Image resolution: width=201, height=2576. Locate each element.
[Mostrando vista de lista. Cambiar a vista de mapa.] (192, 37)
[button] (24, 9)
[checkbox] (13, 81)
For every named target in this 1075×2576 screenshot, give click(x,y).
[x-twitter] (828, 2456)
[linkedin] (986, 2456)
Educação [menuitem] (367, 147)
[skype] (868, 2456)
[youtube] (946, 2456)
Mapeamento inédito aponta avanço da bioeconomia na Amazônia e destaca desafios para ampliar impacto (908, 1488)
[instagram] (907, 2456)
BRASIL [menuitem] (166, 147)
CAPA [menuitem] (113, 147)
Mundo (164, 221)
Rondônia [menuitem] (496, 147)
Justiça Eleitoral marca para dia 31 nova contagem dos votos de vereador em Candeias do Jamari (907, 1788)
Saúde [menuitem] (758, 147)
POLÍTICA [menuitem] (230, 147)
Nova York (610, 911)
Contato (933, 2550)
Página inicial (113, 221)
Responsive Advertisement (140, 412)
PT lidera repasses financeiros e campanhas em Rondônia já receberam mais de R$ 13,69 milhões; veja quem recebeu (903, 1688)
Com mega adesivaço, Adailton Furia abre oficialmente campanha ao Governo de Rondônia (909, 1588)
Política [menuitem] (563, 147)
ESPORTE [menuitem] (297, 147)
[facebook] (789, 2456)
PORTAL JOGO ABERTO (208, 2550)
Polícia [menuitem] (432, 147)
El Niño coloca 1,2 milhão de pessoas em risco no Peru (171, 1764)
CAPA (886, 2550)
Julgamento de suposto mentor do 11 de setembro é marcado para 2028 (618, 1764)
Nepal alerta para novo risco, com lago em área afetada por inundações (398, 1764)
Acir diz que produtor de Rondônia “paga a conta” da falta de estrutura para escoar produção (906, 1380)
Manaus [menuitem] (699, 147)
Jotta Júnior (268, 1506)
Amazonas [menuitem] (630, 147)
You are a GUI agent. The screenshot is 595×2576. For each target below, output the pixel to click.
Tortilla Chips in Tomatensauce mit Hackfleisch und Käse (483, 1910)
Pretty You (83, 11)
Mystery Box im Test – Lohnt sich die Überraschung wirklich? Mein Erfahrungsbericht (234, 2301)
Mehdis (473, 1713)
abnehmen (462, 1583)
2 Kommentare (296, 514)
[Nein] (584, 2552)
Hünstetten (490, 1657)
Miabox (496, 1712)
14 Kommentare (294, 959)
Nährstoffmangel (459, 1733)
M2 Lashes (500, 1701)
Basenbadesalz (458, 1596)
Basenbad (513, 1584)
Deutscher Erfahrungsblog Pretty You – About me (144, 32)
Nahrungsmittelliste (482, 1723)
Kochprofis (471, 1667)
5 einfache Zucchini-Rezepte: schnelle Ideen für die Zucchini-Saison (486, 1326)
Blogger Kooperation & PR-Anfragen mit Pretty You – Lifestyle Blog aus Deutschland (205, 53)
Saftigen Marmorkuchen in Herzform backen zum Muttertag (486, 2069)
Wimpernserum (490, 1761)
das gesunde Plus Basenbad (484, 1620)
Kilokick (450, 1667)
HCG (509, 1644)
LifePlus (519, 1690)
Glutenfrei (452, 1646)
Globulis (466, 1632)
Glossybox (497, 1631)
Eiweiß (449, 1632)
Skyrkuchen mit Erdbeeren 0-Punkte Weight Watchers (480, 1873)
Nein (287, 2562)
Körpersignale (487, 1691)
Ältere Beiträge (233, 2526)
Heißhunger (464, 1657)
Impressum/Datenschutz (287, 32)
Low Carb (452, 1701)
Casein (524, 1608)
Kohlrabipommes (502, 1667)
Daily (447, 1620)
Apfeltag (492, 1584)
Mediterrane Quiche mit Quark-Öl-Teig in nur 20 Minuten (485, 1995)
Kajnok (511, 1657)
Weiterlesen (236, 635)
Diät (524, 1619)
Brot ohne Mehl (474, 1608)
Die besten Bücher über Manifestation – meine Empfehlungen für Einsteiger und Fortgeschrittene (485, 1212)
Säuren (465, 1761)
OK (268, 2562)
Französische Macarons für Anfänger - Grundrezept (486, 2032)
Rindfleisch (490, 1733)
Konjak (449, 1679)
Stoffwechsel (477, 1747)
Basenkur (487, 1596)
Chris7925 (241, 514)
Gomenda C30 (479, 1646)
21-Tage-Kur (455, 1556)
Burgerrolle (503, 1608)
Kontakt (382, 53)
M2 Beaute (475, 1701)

+===+

So that nothing is lost, transcribe each entry exactly as written.

Image resolution: width=201, height=2576. Locate each element.
[Mostrando vista de lista. Cambiar a vista de mapa.] (192, 37)
[button] (24, 9)
[checkbox] (13, 81)
For every named target in this 1075×2576 screenshot, give click(x,y).
[x-twitter] (828, 2456)
[linkedin] (986, 2456)
Educação [menuitem] (367, 147)
[skype] (868, 2456)
[youtube] (946, 2456)
Mapeamento inédito aponta avanço da bioeconomia na Amazônia e destaca desafios para ampliar impacto (908, 1488)
[instagram] (907, 2456)
BRASIL [menuitem] (166, 147)
CAPA [menuitem] (113, 147)
Mundo (164, 221)
Rondônia [menuitem] (496, 147)
Justiça Eleitoral marca para dia 31 nova contagem dos votos de vereador em Candeias do Jamari (907, 1788)
Saúde [menuitem] (758, 147)
POLÍTICA [menuitem] (230, 147)
Nova York (610, 911)
Contato (933, 2550)
Página inicial (113, 221)
Responsive Advertisement (140, 412)
PT lidera repasses financeiros e campanhas em Rondônia já receberam mais de R$ 13,69 milhões; veja quem recebeu (903, 1688)
Com mega adesivaço, Adailton Furia abre oficialmente campanha ao Governo de Rondônia (909, 1588)
Política [menuitem] (563, 147)
ESPORTE [menuitem] (297, 147)
[facebook] (789, 2456)
PORTAL JOGO ABERTO (208, 2550)
Polícia [menuitem] (432, 147)
El Niño coloca 1,2 milhão de pessoas em risco no Peru (171, 1764)
CAPA (886, 2550)
Julgamento de suposto mentor do 11 de setembro é marcado para 2028 (618, 1764)
Nepal alerta para novo risco, com lago em área afetada por inundações (398, 1764)
Acir diz que produtor de Rondônia “paga a conta” da falta de estrutura para escoar produção (906, 1380)
Manaus [menuitem] (699, 147)
Jotta Júnior (268, 1506)
Amazonas [menuitem] (630, 147)
You are a GUI agent. The screenshot is 595×2576. For each target below, output the pixel to click.
Tortilla Chips in Tomatensauce mit Hackfleisch und Käse (483, 1910)
Pretty You (83, 11)
Mystery Box im Test – Lohnt sich die Überraschung wirklich? Mein Erfahrungsbericht (234, 2301)
Mehdis (473, 1713)
abnehmen (462, 1583)
2 Kommentare (296, 514)
[Nein] (584, 2552)
Hünstetten (490, 1657)
Miabox (496, 1712)
14 Kommentare (294, 959)
Nährstoffmangel (459, 1733)
M2 Lashes (500, 1701)
Basenbadesalz (458, 1596)
Basenbad (513, 1584)
Deutscher Erfahrungsblog Pretty You – About me (144, 32)
Nahrungsmittelliste (482, 1723)
Kochprofis (471, 1667)
5 einfache Zucchini-Rezepte: schnelle Ideen für die Zucchini-Saison (486, 1326)
Blogger Kooperation & PR-Anfragen mit Pretty You – Lifestyle Blog aus Deutschland (205, 53)
Saftigen Marmorkuchen in Herzform backen zum Muttertag (486, 2069)
Wimpernserum (490, 1761)
das gesunde Plus Basenbad (484, 1620)
Kilokick (450, 1667)
HCG (509, 1644)
LifePlus (519, 1690)
Glutenfrei (452, 1646)
Globulis (466, 1632)
Glossybox (497, 1631)
Eiweiß (449, 1632)
Skyrkuchen mit Erdbeeren 0-Punkte Weight Watchers (480, 1873)
Nein (287, 2562)
Körpersignale (487, 1691)
Ältere Beiträge (233, 2526)
Heißhunger (464, 1657)
Impressum/Datenschutz (287, 32)
Low Carb (452, 1701)
Casein (524, 1608)
Kohlrabipommes (502, 1667)
Daily (447, 1620)
Apfeltag (492, 1584)
Mediterrane Quiche mit Quark-Öl-Teig in nur 20 Minuten (485, 1995)
Kajnok (511, 1657)
Weiterlesen (236, 635)
Diät (524, 1619)
Brot ohne Mehl (474, 1608)
Die besten Bücher über Manifestation – meine Empfehlungen für Einsteiger und Fortgeschrittene (485, 1212)
Säuren (465, 1761)
OK (268, 2562)
Französische Macarons für Anfänger - Grundrezept (486, 2032)
Rindfleisch (490, 1733)
Konjak (449, 1679)
Stoffwechsel (477, 1747)
Basenkur (487, 1596)
Chris7925 (241, 514)
Gomenda C30 (479, 1646)
21-Tage-Kur (455, 1556)
Burgerrolle (503, 1608)
Kontakt (382, 53)
M2 Beaute (475, 1701)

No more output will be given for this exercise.